Provides a wrapper function for calibrating and quantizing an Onnx model

sparseml.onnx.optim.quantization.quantize_model_post_training.quantize_model_post_training(onnx_file: str, data_loader: sparseml.onnx.utils.data.DataLoader, output_model_path: Optional[str] = None, calibrate_op_types: Iterable[str] = ('Conv', 'MatMul', 'Gemm'), exclude_nodes: Optional[List[str]] = None, include_nodes: Optional[List[str]] = None, augmented_model_path: Optional[str] = None, static: bool = True, symmetric_weight: bool = False, force_fusions: bool = False, show_progress: bool = True, run_extra_opt: bool = True)Union[None, onnx.onnx_ml_pb2.ModelProto][source]

Wrapper function for calibrating and quantizing an Onnx model

Parameters
  • onnx_file – File path to saved Onnx model to calibrate and quantize

  • data_loader – Iterable of lists of model inputs or filepath to directory of numpy arrays. If the model has multiple inputs and an .npz file is provided, the function will try to extract each input from the .npz file by name. If the names do not match, the function will try to extract the inputs in order. Will raise an exception of the number of inputs does not match the number of arrays in the .npz file.

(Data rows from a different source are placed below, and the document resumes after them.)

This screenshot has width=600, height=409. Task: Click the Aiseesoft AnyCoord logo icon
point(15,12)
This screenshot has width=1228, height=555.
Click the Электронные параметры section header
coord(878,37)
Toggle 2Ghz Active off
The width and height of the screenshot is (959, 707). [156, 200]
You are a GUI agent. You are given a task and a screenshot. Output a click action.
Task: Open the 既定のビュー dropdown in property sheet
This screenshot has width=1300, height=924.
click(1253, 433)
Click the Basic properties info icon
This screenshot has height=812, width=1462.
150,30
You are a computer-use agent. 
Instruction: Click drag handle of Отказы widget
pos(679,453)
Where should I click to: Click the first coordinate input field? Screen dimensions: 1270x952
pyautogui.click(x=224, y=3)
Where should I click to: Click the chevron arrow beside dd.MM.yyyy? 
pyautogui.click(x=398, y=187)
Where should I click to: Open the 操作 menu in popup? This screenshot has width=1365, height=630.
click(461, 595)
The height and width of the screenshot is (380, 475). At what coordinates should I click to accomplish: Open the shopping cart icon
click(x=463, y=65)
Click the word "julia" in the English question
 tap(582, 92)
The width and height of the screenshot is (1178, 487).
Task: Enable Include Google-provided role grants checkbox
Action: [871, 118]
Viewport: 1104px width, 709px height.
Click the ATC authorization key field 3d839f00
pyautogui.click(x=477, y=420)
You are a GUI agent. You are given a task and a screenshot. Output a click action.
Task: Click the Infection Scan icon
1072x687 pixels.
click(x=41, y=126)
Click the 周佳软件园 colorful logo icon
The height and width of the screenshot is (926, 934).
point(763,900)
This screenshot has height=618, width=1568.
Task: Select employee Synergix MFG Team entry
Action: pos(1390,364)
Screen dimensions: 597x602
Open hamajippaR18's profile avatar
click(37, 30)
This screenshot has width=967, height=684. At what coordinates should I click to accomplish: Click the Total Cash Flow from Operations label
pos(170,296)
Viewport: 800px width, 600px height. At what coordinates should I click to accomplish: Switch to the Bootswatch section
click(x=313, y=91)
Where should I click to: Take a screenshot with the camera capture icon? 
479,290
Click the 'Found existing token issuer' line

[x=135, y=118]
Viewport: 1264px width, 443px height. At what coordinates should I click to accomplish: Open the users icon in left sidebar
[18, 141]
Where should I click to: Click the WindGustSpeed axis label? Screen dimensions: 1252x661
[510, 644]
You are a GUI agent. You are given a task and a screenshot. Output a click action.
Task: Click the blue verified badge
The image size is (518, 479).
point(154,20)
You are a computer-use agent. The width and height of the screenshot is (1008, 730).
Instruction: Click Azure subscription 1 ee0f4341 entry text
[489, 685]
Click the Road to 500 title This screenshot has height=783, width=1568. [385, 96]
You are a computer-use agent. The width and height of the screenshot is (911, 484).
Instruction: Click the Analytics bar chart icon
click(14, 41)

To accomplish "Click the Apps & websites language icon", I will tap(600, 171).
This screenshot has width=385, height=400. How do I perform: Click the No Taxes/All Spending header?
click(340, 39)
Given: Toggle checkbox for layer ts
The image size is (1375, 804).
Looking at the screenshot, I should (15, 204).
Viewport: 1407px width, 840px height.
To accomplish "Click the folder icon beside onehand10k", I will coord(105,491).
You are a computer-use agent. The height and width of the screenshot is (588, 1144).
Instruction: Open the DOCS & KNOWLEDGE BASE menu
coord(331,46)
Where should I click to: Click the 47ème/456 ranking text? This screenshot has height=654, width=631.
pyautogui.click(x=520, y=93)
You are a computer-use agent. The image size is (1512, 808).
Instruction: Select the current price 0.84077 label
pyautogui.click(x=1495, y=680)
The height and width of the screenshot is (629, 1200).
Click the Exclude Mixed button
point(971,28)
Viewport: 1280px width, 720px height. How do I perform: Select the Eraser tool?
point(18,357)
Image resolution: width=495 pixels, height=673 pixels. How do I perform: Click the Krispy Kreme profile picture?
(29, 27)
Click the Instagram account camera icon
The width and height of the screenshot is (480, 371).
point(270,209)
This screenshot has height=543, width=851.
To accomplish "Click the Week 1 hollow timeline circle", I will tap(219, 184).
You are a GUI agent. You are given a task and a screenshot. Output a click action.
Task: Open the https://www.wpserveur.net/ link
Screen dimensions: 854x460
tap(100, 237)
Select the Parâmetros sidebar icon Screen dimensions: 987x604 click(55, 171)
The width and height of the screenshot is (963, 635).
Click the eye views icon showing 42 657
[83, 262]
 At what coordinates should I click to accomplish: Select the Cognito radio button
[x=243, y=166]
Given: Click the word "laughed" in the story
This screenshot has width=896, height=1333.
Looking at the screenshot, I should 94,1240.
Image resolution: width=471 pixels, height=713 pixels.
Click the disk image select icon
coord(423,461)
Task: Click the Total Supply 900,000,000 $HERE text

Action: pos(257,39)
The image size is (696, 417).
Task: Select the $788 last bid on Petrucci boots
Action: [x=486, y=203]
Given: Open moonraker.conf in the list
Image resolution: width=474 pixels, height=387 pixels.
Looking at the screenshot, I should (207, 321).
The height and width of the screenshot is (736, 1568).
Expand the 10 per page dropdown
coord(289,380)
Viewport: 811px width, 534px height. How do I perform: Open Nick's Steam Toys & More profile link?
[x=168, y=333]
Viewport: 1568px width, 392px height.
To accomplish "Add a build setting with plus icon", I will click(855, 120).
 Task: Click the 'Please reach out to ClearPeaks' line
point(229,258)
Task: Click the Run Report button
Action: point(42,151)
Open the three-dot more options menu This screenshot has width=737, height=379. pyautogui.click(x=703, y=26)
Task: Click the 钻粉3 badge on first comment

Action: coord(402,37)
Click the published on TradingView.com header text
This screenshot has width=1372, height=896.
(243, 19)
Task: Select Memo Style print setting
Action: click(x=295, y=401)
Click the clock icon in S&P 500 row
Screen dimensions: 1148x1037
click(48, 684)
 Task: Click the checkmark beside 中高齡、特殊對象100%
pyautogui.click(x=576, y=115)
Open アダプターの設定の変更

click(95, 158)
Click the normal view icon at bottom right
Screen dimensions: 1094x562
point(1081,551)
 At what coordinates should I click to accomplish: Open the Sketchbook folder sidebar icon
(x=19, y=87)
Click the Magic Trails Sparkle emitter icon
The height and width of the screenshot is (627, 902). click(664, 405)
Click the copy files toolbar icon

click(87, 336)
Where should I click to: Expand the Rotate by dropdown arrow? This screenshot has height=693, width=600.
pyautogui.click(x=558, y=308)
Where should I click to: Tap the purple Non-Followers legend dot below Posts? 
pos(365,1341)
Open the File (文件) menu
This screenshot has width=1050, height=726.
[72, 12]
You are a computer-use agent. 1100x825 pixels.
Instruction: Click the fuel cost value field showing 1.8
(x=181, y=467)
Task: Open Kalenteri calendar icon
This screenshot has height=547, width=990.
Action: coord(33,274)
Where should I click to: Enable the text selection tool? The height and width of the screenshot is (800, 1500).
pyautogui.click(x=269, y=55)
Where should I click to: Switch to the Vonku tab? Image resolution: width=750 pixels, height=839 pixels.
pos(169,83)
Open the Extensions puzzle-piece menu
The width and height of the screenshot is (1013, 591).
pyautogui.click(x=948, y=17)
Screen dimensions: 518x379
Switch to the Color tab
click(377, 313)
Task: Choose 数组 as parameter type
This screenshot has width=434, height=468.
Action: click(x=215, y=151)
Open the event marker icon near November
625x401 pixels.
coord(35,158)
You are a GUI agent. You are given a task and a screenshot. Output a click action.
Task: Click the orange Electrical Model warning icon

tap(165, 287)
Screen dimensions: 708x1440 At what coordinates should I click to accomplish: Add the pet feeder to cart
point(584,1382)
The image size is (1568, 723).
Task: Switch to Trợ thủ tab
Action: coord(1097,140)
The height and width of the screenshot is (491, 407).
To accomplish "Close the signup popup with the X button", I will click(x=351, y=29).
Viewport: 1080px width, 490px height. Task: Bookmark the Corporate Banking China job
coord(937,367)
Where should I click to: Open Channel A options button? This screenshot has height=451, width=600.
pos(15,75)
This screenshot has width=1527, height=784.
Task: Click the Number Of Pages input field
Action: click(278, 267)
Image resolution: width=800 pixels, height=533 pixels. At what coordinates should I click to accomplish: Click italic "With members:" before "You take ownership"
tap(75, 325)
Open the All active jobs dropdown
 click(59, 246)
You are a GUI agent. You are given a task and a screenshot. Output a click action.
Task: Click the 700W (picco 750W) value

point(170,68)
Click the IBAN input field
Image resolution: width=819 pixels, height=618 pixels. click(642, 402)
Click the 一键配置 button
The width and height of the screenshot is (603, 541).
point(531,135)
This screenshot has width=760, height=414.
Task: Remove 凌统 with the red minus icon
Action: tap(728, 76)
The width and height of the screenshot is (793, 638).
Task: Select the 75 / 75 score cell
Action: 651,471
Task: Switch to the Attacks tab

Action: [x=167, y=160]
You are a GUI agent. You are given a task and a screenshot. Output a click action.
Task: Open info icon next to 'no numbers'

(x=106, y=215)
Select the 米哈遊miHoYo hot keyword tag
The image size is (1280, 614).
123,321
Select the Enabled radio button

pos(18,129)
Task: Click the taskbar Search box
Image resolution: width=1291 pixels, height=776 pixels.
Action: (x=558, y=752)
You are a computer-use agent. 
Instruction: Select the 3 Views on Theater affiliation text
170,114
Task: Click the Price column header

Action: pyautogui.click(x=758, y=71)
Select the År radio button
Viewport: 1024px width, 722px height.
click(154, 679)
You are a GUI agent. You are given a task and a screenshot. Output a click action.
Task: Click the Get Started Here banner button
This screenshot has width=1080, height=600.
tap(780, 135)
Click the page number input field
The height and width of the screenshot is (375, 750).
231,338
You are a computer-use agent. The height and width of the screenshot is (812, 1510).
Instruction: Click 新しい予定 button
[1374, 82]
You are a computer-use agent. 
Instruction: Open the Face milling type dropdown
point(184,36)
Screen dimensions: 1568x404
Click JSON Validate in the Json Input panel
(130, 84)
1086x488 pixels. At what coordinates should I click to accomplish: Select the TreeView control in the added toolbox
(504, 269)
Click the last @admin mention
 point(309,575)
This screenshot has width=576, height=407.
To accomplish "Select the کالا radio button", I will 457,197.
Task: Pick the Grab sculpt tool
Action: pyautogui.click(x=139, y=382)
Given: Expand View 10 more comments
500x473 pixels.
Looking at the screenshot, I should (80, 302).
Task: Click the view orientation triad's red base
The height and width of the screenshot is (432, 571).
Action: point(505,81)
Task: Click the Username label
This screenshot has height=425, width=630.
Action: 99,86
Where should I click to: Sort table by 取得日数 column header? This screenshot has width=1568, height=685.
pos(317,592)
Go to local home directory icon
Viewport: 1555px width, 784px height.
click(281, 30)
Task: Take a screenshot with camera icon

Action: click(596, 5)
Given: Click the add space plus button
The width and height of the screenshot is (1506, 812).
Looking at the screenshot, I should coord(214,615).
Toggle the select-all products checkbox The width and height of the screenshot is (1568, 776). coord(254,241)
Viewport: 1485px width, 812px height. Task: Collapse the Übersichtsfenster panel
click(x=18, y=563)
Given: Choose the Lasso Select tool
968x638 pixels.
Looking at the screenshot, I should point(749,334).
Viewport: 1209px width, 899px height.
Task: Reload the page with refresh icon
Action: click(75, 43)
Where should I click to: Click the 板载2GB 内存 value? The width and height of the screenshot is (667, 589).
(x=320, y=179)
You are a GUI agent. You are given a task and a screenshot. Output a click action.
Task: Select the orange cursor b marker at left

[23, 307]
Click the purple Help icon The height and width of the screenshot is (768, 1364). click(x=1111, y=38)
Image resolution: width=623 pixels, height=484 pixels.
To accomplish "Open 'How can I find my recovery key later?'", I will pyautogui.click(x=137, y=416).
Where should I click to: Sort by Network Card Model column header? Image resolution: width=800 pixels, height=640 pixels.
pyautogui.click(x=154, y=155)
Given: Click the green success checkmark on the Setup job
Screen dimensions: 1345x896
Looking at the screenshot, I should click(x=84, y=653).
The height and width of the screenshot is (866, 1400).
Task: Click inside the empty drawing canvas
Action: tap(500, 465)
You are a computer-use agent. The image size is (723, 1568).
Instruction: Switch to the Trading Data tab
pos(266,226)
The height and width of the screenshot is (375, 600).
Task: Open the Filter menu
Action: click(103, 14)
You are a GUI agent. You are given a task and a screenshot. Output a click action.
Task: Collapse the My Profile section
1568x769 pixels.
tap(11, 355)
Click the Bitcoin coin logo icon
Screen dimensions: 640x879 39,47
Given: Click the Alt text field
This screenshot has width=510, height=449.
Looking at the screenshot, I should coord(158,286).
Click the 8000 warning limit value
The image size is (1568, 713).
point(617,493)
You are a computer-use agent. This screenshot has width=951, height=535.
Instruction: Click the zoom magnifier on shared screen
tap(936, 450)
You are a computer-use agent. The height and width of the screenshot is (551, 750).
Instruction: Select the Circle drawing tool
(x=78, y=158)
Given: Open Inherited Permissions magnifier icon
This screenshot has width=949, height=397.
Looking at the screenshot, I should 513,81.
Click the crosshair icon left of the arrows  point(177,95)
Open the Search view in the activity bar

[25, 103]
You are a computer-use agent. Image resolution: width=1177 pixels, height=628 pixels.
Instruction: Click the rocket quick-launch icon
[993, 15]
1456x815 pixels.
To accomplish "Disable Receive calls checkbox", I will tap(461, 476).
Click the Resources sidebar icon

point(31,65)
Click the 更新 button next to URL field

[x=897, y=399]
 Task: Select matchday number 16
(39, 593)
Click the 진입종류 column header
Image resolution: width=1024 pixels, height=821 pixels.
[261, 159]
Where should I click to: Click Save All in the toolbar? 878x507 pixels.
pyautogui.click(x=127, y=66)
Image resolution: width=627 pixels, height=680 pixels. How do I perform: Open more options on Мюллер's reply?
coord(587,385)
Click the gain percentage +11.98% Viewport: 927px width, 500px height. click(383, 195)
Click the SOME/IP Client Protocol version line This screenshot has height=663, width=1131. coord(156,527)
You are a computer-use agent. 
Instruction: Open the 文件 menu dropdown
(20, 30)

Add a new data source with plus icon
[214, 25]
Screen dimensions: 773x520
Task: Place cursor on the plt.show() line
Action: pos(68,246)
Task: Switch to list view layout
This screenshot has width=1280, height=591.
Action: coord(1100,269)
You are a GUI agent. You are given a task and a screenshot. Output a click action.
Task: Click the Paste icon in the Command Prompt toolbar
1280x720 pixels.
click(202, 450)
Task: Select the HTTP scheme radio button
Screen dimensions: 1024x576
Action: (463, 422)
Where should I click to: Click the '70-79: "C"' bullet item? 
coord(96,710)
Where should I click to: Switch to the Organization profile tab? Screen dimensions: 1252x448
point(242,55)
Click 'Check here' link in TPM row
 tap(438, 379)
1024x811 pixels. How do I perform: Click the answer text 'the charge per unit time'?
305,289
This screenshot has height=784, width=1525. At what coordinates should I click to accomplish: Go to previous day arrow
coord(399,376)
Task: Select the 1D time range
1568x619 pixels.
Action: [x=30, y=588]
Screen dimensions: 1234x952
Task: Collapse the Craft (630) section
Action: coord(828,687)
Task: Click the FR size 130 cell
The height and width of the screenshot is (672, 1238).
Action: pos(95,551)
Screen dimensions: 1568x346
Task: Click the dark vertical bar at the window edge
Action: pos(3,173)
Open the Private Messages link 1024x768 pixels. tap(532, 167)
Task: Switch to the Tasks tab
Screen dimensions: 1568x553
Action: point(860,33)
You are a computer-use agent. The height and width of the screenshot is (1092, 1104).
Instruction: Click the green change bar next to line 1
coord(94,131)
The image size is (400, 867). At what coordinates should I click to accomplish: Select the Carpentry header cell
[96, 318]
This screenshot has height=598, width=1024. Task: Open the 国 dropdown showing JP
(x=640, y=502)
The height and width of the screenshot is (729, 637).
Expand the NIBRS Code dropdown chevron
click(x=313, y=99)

  • output_model_path – Filepath to where the quantized model should be saved to. If not provided, then the quantized Onnx model object will be returned instead.

  • calibrate_op_types – List of Onnx ops names to calibrate and quantize within the model. Currently Onnx only supports quantizing ‘Conv’ and ‘MatMul’ ops.

  • exclude_nodes – List of operator names that should not be quantized

  • include_nodes – List of operator names force to be quantized

  • augmented_model_path – file path to save augmented model to for verification

  • static – True to use static quantization. Default is static.

  • symmetric_weight – True to use symmetric weight quantization. Default is False

  • force_fusions – True to force fusions in quantization. Default is False

  • show_progress – If true, will display a tqdm progress bar during calibration. Default is True

  • run_extra_opt – If true, will run additional optimizations on the quantized model. Currently the only optimization is quantizing identity relu outputs in ResNet blocks

Returns

None or quantized onnx model object if output_model_path is not provided

Module contents

Post training quantization tools for quantizing and calibrating onnx models.